_THE TASK_.
What lines of the listing below contain the word "marker"? Copy each of them out.

_DATA PROVIDED_.
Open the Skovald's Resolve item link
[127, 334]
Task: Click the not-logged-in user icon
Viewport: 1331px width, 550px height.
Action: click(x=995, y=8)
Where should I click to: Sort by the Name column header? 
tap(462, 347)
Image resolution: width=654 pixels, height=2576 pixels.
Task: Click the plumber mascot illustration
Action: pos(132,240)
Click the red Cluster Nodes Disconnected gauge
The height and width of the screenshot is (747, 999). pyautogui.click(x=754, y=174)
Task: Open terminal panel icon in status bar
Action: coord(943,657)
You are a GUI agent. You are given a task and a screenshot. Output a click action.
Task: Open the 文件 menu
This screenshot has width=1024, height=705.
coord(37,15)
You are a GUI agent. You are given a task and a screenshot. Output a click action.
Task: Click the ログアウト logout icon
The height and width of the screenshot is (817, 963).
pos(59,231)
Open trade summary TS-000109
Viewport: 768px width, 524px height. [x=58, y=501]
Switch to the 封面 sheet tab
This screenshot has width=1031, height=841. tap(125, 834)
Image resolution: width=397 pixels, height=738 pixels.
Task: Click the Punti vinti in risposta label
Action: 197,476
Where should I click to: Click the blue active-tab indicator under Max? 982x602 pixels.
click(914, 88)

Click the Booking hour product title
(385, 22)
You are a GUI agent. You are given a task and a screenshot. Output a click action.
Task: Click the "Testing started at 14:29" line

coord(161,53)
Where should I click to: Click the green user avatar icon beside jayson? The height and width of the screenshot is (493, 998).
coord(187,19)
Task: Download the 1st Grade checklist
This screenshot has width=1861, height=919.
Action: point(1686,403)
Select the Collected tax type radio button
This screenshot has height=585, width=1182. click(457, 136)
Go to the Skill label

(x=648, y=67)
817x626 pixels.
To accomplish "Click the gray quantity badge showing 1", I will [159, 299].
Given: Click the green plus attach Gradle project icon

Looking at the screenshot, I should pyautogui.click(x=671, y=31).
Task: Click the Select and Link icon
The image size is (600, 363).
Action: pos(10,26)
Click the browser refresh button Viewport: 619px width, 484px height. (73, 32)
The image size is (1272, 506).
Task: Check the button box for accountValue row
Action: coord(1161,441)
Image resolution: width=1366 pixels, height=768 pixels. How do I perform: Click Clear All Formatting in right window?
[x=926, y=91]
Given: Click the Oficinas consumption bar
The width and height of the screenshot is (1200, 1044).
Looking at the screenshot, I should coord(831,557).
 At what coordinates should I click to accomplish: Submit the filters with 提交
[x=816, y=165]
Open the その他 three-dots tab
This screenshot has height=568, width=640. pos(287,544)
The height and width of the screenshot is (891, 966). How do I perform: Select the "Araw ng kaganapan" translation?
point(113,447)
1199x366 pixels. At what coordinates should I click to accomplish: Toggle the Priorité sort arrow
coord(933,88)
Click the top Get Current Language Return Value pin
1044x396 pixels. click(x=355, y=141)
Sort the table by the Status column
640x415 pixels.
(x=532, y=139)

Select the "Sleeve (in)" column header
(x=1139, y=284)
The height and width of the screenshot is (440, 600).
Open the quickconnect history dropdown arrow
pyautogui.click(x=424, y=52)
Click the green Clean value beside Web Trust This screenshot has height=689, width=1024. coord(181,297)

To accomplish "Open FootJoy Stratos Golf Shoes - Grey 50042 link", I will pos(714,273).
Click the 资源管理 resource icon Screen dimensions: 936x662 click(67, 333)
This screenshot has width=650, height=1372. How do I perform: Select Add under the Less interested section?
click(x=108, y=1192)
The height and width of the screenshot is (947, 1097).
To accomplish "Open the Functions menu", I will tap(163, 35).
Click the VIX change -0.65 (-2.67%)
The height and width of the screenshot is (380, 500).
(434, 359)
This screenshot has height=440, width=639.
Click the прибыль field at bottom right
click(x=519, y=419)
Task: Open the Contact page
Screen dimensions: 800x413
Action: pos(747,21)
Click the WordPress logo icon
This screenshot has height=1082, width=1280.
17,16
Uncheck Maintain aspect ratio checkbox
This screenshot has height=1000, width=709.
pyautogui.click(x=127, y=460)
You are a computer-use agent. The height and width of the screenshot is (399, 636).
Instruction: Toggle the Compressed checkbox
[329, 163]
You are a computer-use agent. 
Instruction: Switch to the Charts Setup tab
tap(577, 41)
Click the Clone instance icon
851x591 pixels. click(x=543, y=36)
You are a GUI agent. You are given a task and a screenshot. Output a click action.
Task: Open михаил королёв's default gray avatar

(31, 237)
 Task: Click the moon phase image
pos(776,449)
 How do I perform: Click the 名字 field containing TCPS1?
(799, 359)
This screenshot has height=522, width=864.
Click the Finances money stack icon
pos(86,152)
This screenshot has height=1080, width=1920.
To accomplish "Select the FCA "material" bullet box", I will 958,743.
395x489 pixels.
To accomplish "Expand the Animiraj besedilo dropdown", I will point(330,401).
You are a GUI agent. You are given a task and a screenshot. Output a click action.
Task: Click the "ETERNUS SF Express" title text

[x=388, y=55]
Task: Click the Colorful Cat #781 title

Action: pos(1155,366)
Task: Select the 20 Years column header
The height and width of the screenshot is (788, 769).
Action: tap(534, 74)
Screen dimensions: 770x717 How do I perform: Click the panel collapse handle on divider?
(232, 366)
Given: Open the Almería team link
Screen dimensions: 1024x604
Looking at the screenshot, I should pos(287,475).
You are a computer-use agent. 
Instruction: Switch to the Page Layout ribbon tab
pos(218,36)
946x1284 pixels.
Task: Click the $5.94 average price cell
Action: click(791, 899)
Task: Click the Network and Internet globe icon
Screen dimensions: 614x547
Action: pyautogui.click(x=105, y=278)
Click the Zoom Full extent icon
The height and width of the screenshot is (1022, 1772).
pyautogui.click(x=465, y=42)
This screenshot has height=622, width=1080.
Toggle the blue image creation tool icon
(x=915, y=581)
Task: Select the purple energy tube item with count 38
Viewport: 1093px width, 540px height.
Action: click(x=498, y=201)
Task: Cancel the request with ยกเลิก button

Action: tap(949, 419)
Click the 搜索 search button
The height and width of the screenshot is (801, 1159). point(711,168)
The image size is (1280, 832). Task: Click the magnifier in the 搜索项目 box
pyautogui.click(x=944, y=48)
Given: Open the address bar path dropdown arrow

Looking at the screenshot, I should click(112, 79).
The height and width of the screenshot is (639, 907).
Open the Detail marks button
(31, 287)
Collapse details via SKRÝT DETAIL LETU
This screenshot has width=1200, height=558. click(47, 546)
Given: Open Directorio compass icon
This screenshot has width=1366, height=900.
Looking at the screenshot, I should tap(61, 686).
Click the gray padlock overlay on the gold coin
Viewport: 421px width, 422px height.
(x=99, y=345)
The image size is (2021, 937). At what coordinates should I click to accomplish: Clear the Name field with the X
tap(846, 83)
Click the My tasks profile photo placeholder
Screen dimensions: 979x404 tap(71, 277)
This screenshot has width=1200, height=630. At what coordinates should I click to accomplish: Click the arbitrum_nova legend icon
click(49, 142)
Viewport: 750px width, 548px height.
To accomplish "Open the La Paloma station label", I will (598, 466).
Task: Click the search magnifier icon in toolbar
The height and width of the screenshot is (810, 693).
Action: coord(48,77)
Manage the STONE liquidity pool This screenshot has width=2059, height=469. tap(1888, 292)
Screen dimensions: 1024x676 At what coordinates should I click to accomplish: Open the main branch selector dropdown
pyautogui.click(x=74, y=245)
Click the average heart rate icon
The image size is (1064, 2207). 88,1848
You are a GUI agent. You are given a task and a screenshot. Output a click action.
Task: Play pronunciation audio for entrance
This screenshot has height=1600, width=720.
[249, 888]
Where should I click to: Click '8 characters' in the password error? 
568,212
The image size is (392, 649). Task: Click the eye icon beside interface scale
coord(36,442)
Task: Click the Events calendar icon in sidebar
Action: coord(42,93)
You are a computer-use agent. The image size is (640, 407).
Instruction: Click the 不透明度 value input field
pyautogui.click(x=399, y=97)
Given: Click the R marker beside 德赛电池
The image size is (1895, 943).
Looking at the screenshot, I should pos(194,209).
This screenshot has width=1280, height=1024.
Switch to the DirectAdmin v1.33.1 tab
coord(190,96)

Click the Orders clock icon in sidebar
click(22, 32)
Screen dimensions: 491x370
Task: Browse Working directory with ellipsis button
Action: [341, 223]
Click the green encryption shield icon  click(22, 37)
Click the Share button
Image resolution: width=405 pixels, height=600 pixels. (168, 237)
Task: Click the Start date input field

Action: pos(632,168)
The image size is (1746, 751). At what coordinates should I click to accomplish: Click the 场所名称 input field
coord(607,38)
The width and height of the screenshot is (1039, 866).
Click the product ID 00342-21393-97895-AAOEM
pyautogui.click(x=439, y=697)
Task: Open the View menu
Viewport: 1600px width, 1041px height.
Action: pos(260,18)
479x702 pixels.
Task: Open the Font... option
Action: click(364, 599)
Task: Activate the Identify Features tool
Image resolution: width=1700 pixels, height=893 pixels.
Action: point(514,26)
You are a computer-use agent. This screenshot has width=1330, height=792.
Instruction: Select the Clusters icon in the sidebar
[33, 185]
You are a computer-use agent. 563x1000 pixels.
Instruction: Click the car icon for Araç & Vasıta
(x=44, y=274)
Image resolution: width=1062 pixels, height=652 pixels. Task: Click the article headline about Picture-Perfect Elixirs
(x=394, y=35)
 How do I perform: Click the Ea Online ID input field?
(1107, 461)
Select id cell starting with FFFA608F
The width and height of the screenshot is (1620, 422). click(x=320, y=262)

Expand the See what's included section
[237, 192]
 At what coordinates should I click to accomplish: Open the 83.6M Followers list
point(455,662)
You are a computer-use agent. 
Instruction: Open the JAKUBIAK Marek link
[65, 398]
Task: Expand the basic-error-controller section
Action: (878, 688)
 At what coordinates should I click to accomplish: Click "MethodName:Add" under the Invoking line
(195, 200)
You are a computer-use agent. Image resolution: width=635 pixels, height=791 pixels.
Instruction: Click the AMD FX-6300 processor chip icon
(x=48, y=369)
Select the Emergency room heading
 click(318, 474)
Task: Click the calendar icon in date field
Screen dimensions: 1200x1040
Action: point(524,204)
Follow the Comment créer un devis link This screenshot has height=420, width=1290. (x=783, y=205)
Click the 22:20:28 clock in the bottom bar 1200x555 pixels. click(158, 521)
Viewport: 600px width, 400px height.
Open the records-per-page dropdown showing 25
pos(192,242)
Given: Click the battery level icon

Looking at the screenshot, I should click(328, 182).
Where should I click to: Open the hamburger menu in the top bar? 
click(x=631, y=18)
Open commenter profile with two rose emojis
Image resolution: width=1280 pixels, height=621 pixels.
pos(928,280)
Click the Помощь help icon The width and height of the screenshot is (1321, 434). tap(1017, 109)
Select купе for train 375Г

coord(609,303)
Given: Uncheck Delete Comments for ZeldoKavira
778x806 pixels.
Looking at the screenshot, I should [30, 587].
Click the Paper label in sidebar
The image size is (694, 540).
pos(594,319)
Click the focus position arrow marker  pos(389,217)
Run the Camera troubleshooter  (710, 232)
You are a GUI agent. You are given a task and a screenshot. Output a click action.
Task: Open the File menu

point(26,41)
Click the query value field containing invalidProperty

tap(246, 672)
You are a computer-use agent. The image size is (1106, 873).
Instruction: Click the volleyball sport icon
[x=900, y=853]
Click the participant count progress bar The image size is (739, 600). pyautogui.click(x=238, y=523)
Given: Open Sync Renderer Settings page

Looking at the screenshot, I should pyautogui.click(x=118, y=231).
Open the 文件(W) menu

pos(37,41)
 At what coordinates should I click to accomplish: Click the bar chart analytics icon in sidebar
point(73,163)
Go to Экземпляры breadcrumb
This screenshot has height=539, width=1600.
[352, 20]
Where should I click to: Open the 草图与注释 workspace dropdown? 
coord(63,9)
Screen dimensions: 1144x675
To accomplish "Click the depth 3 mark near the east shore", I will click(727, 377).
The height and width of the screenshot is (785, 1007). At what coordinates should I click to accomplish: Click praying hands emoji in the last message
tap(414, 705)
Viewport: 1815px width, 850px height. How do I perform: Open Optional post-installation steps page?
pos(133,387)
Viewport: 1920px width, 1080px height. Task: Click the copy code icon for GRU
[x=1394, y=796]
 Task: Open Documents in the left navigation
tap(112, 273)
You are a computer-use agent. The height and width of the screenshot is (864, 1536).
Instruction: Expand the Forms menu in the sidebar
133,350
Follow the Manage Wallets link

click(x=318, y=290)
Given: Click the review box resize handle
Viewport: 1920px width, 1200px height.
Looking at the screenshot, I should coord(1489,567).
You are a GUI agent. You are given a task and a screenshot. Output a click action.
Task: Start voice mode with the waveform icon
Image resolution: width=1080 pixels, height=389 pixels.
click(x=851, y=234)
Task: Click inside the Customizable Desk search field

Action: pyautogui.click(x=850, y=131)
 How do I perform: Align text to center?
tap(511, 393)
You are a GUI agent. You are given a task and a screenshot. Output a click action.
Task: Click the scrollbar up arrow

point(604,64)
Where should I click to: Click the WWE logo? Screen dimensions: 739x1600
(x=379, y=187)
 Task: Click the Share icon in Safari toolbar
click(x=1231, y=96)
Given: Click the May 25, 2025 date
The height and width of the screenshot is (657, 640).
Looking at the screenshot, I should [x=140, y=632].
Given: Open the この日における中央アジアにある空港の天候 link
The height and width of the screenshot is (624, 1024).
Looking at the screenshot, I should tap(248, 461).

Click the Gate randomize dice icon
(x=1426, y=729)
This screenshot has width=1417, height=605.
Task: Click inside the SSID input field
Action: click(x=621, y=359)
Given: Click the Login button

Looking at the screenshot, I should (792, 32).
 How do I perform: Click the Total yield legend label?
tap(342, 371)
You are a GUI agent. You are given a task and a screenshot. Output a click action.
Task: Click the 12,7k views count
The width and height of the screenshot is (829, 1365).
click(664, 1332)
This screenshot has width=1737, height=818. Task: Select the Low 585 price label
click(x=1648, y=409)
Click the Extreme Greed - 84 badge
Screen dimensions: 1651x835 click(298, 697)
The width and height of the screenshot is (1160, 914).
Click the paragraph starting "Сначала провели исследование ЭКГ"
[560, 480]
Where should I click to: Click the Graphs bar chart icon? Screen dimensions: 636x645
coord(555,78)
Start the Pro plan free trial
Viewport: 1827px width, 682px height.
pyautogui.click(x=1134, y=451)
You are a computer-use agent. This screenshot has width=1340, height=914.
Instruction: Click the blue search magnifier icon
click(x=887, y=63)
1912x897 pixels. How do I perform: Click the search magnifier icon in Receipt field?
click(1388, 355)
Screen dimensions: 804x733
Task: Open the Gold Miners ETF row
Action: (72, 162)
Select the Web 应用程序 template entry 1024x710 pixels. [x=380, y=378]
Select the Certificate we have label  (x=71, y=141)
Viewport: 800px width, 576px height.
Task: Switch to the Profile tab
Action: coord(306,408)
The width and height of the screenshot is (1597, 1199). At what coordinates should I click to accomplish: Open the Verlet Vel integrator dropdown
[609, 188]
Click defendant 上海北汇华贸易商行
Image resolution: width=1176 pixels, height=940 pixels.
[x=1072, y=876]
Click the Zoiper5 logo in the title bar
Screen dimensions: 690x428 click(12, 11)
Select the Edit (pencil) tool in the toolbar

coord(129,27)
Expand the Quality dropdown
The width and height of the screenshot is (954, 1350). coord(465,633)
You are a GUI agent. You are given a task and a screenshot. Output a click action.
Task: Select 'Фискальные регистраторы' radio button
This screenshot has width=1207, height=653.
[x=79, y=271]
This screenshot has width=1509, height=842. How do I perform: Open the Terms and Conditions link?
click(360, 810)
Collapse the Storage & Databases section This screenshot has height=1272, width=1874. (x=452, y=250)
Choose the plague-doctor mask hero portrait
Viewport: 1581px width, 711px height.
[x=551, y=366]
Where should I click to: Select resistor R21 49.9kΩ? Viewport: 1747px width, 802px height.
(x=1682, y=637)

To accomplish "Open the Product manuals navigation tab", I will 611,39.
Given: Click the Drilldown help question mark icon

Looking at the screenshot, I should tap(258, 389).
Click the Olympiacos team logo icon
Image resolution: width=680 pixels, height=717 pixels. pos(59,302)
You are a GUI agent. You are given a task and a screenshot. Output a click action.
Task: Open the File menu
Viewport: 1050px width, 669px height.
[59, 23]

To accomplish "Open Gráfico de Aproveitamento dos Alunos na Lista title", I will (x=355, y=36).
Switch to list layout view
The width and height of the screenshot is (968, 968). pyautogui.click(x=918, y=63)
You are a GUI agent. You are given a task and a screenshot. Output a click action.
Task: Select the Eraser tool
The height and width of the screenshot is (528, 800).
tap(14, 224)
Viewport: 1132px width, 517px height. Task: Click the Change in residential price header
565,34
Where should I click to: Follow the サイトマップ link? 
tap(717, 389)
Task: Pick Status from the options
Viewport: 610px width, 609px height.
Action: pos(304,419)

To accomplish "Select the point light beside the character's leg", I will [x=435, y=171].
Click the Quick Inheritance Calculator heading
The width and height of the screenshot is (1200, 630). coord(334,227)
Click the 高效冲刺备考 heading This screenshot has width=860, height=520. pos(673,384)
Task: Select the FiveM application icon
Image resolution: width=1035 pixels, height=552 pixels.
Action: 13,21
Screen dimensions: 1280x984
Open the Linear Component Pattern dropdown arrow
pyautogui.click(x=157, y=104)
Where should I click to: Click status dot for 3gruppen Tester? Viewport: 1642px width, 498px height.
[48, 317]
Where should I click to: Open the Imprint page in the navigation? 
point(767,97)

_SOLUTION TO THIS PROBLEM_.
Given: Click the R marker beside 德赛电池
Click the focus position arrow marker  pos(389,217)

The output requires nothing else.